The Saalfeld of Silvo Fenn’s youth. |
The details of Fenn's life in Germany have been lost. What is known is that while in his teens he was trained as a brewer. He appears to have been eager to abandon whatever else his early life entailed. Fenn left Germany when he turned 18. He traveled north to Bremen, boarded the S.S Oder, and was gone. They had a phrase for what he was doing. Fenn was passing into eternity.
The S.S. Oder. |
Fenn was two weeks at sea. He wasn’t alone. Ernst Lang, an 18-year-old brewer from Saxony, became his traveling companion. They deboarded together when the Oder reached New York City on October 13, 1882.
Fenn and Lang headed west. They stopped when they reached Oshkosh. On the south side they met August Horn, who had come to America from Bavaria 30 years earlier. Horn hired both of them to work at his brewery.
August Horn. |
Horn & Schwalm’s Brooklyn Brewery was launched in 1865 by German-born brewer Leonhardt Schwalm. A year later Schwalm brought in his brother-in-law August Horn. Then, in 1873, Schwalm died unexpectedly. The entire brewery burned to the ground six years later.
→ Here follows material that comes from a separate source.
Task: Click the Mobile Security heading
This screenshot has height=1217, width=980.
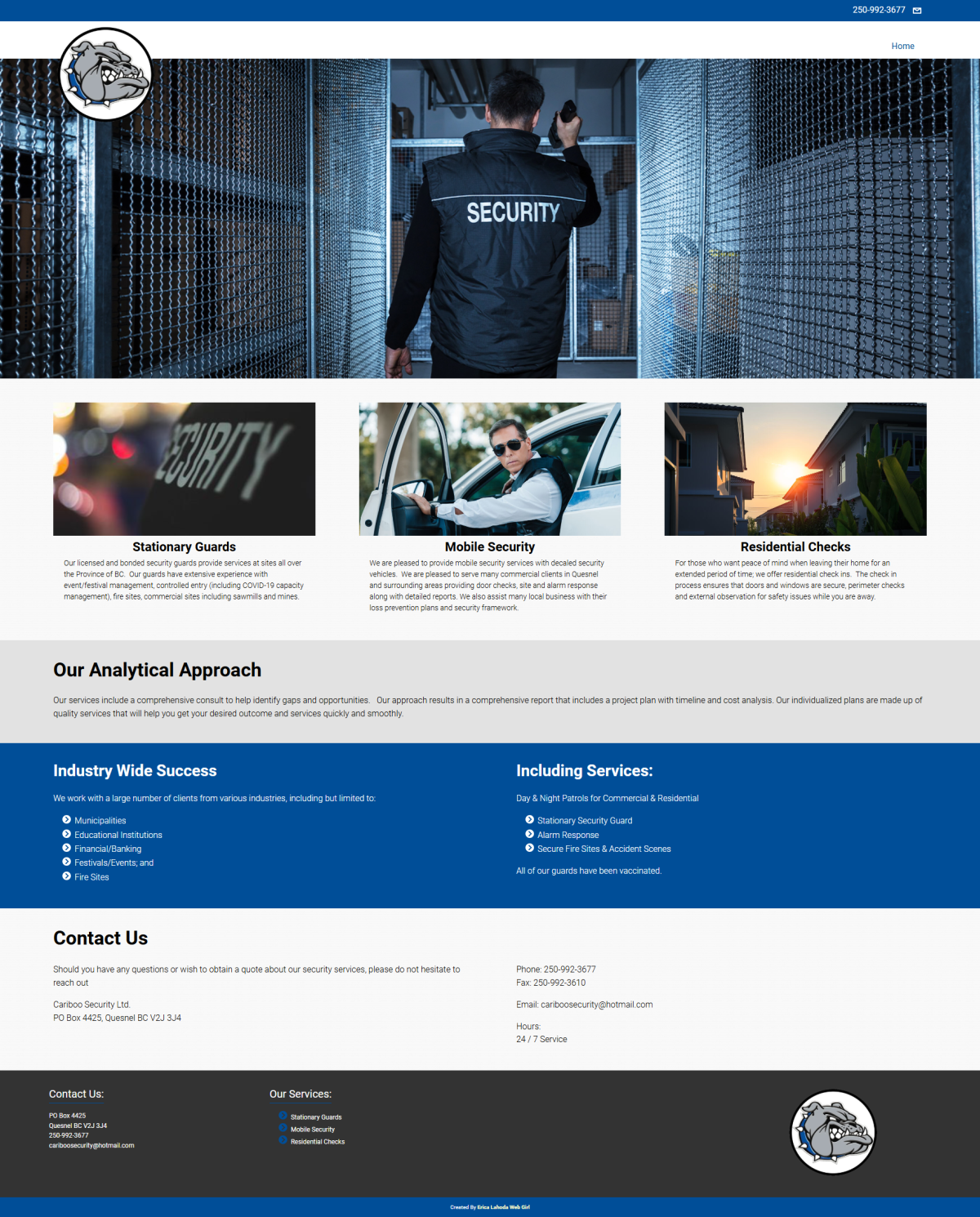Action: (490, 547)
The original Horn & Schwalm Brooklyn Brewery in the 1600 block of Doty. |
August Horn had a new, much larger brewery built. Leonhard Schwalm's son Theodore stepped in to take over his dead father's role in the brewhouse. But Theodore's all-consuming alcoholism soon rendered him incapable of much of anything. That’s when Fenn and Lang arrived.
Silvo Fenn went to work in the brewhouse. He also bunked there for his first year or so in Oshkosh. Ernst Lang moved into the house next door to the brewery. Lang’s job was to coax Oshkosh saloon owners into buying the Brooklyn Brewery’s beer. Horn’s brewery began hitting its stride. By 1889 the Brooklyn Brewery was selling more beer than any other brewery in Winnebago County.
The new Brooklyn Brewery, built after the 1879 fire. |
Time spent hawking beer in Oshkosh saloons made an impression on Ernst Lang. He quit the brewery and in 1889 opened a saloon at the northeast corner of 6th and Oregon. Lang took Leonhard Schwalm's daughter Hannah with him. The couple moved into the apartment above their saloon. They were in the heart of the Morgan Company complex. Thirsty workers were drawn to their bar night and day. Lang’s place was an immediate success.
Ernst Lang's saloon (on the right) at the northeast corner of Oregon and sixth. |
Fenn, meanwhile, settled into the life of an Oshkosh brewer. In the spring of 1886, he married Anna Ritschke, who with her family had come to Oshkosh from Germany in 1871. Silvo and Anna had their first child a year after their wedding. Anna had another child, two years after that. And just about every year or so thereafter there was another. They would have seven kids in all.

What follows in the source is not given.